Понеслись звуки этой игранной-переигранной мелодии, которую так любят играть институтки и старые девы, которую улица и шарманка обездушили и лишили всей ее прелести. Но в этих звуках давно знакомой и переставшей уже трогать нас мелодии здесь, под пальцами старика-тапера, что-то заискрилось новое. Какая-то неуловимая нотка прорезала низкие густые аккорды. Нотка, в которой почудилась нам и тоска — наша собственная, вот-вот ожившая тоска, и чьи-то слезы — не те, давно слышанные в этой мелодии слезы — а новые, идущие сверху, с небес. Кто-то большой и сильный плакал о ком-то, кому и тяжко, и страшно, и выхода нет,
Так нам показалось. Позже и Самуил признавался мне, что он именно так переживал эти несколько мгновений.
Но вот в музыку ворвались какие-то чуждые звуки.
Какой-то шум неожиданно и грубо нарушил гармонию.
В зале задвигали стульями, зазвенели каким-то серебряным звоном, громко заговорили, засмеялись.
Мы оглянулись. По широкой лестнице, ведущей из верхнего этажа, где помещалась гостиница, спускалась большая группа офицеров.
Впереди шел высокий генерал с пушистыми бакенбардами-усами, тщательно расчесанными в обе стороны. На шее у него тускло поблескивал темный с эмалью крест ордена.
Самуил тронул меня за руку. Я вздрогнул. Я вспомнил, я почувствовал всё, всё...
Это был он. Тот, кто властным и жестоким пришел сюда карать, наводить порядок. Впереди кого бежала стоустная молва, повествовавшая об ужасах, о крови...
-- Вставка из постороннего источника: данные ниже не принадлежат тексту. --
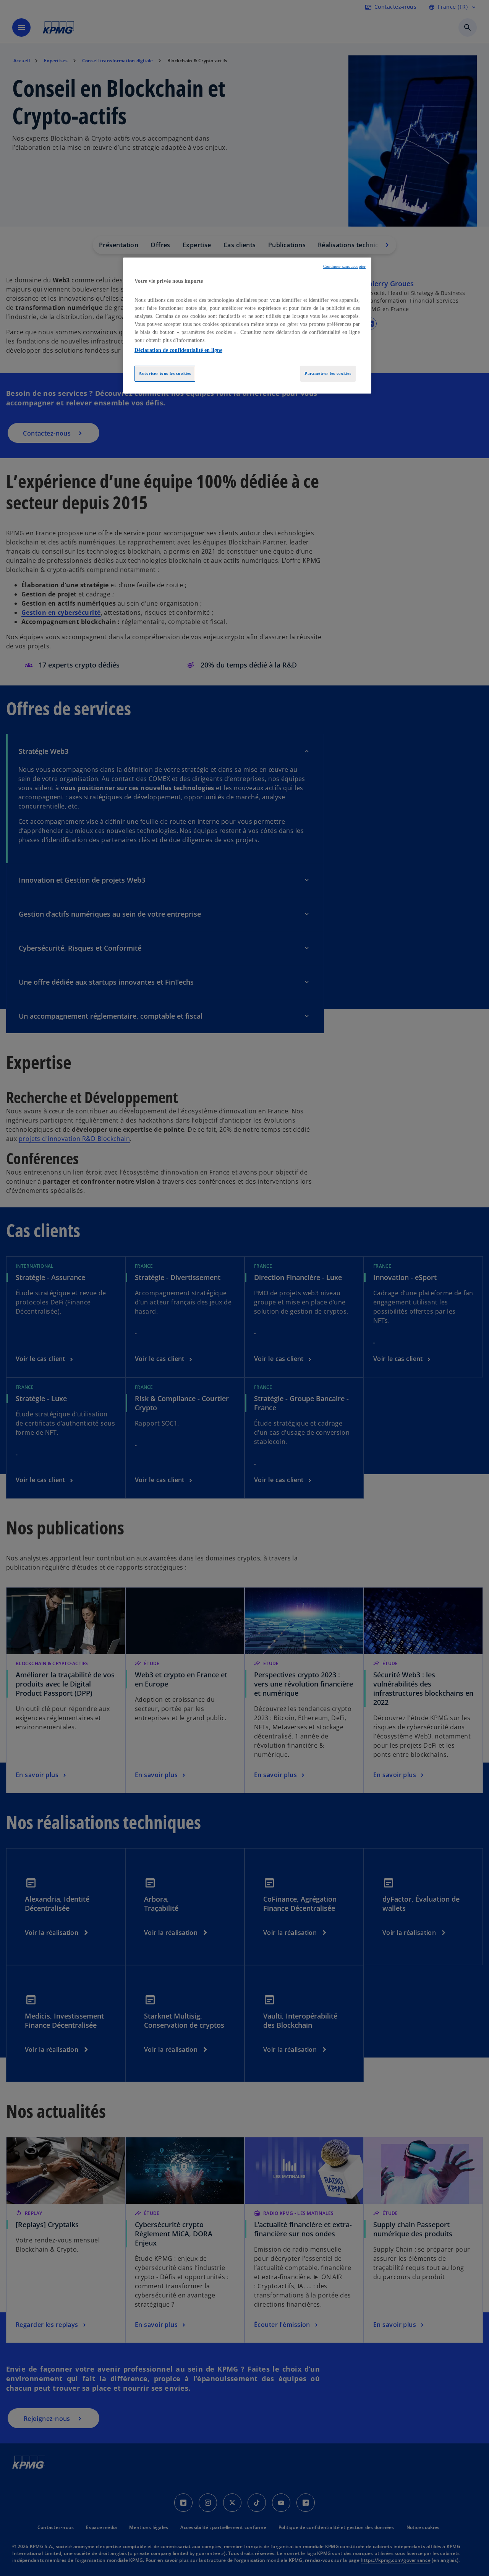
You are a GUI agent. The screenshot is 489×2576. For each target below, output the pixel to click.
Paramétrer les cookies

Офицеры шумно расселись вокруг столиков, быстро заполнив весь сравнительно большой зал. Сразу загудело многолюдие вокруг, раскатился хохот. Оживленные, смеющиеся все сразу они и не заметили нас.
Звуки, ворвавшиеся с пришедшими в зал, оттолкнули куда-то музыку. Как-то потускнела она, точно надломил ее кто-то. И мы, до того времени так внимательно слушавшие старую песню, вдруг потеряли к ней всякий интерес.
Недалеко от нас за столик уселись двое — молодой высокий поручик и пожилой, какой-то усталый, судя по погонам, военный врач. Поручик что-то долго объяснял почтительно и оживленно перегнувшемуся пред ним лакею. Доктор равнодушно позевывал и кидал рассеянные взгляды по сторонам. Мельком взглянул он и в нашу сторону. Прищурил глаза и, вдруг оживившись, сделал какое-то движение губами. Потом перевел свой взгляд на старика-тапера.
Офицер, отпустив лакея, тоже взглянул на нас. Взгляды наши встретились. Он встрепенулся, поднял голову и раздул ноздри. Потом усмехнулся, поиграл пальцами по белой скатерти и вдруг, быстро поднявшись, пошел к музыканту. И, заглушая звуки музыки, громко, отчетливо приказал ему.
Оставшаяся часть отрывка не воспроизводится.